Benzodiazepines often are prescribed to patients with severe mental illnesses to help relieve comorbid anxiety and insomnia. According to Dr. Lone Baandrup, a researcher at the Center for Neuropsychiatric Schizophrenia Research at the Copenhagen University Hospital in Glostrup, Denmark, the treatment is usually meant as a temporary measure during acute episodes, but patients often become addicted.
Dr. Baandrup said in an interview at the biennial meeting of the 15th International Congress on Schizophrenia Research that because it is well established that patients with severe mental illness often suffer from a diminished ability to secrete endogenous melatonin, “we wanted to see if we could facilitate tapering patients off their benzos using a prolonged-release melatonin.”
Dr. Baandrup and her colleagues randomly assigned 86 adults with a diagnosis of schizophrenia, schizoaffective disorder, or bipolar disorder who had been on a daily regimen of an antipsychotic and at least one benzodiazepine derivative for at least 3 months, to receive either prolonged-release melatonin 2 mg daily or matching placebo. In the intention-to-treat analysis, each group was guided by a caregiver to gradually taper their respective daily benzodiazepine dosage.
Participants were examined at baseline and at 8, 16, and 24 weeks, and were monitored weekly by telephone. All participants, researchers, treating clinicians, and outcome assessors were blinded to group assignment.
No significant difference was found between the groups as to mean benzodiazepine dosage at 24 weeks, the study’s primary outcome, but the placebo arm had a greater reduction in benzodiazepine dosage (8.01 mg in the study arm vs. 5.72 mg in placebo; difference between means, –2.29; 95% confidence interval, –5.78-1.21; P = .20).
Nearly half of the placebo group achieved complete cessation of benzodiazepine use, compared with more than one-third of the study group (21 out of 44 vs. 16 out of 42; odds ratio, 0.64; 95% confidence interval, 0.26-1.56; P = .32).
Serious or nonserious adverse events were similar across the groups.

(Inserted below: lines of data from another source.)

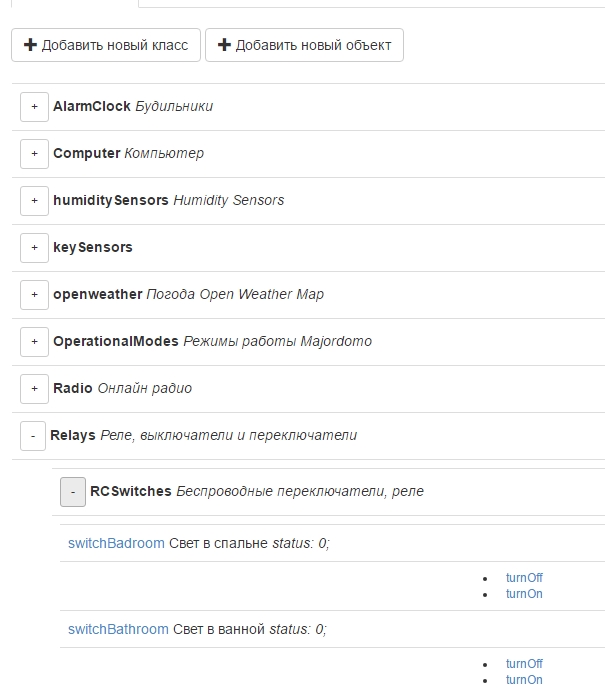Click turnOn method under switchBadroom
605x693 pixels.
524,594
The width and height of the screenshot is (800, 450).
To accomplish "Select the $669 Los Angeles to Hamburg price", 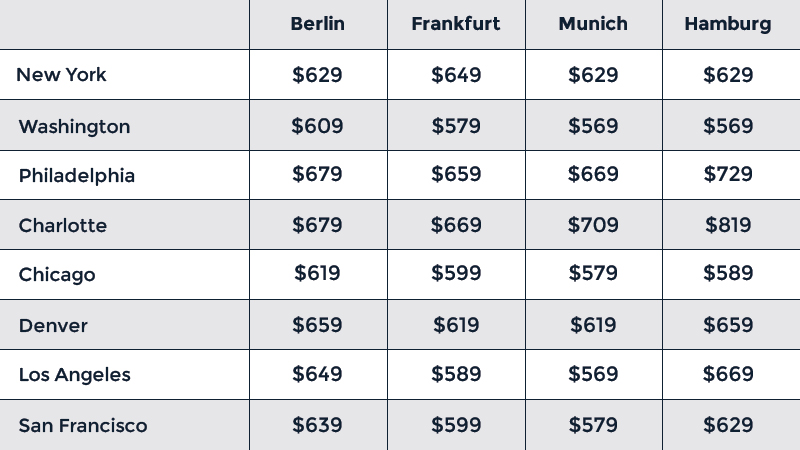I will (x=728, y=375).
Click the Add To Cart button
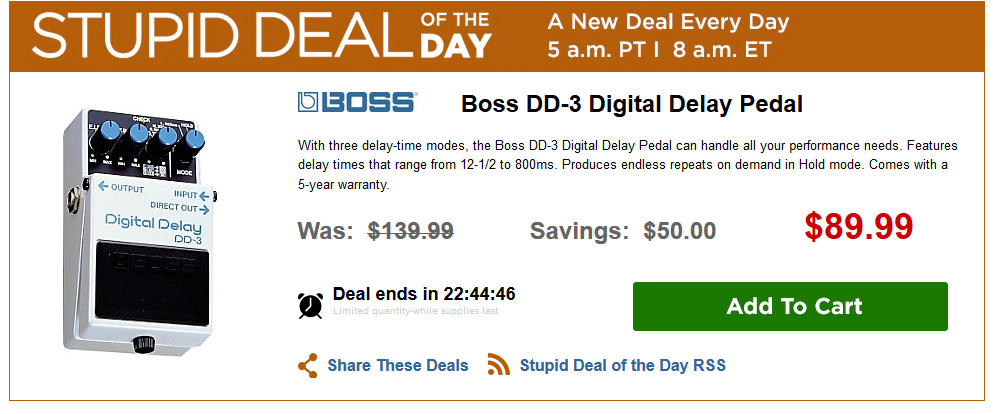The image size is (993, 414). tap(790, 306)
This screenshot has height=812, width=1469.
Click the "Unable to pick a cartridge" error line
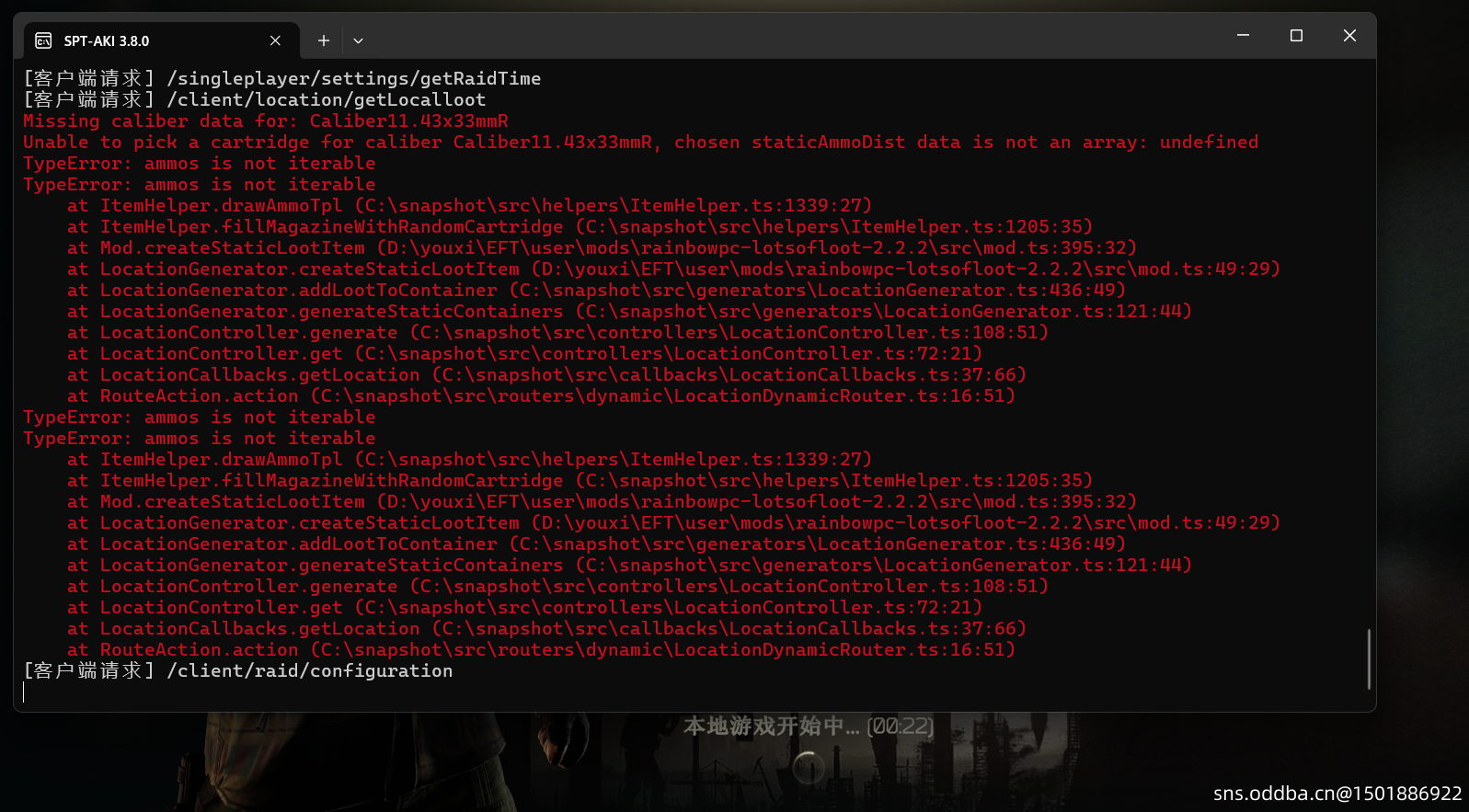tap(640, 143)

A separate analysis of the data not presented at the conference as to whether melatonin had any effect on subjective sleep measures showed that those in the melatonin group had improved sleep according to the Pittsburgh Sleep Quality Index. When compared with the control group, “the difference was about 2 points, so it was only on the border of clinical significance, but their sleep did not get worse,” Dr. Baandrup said.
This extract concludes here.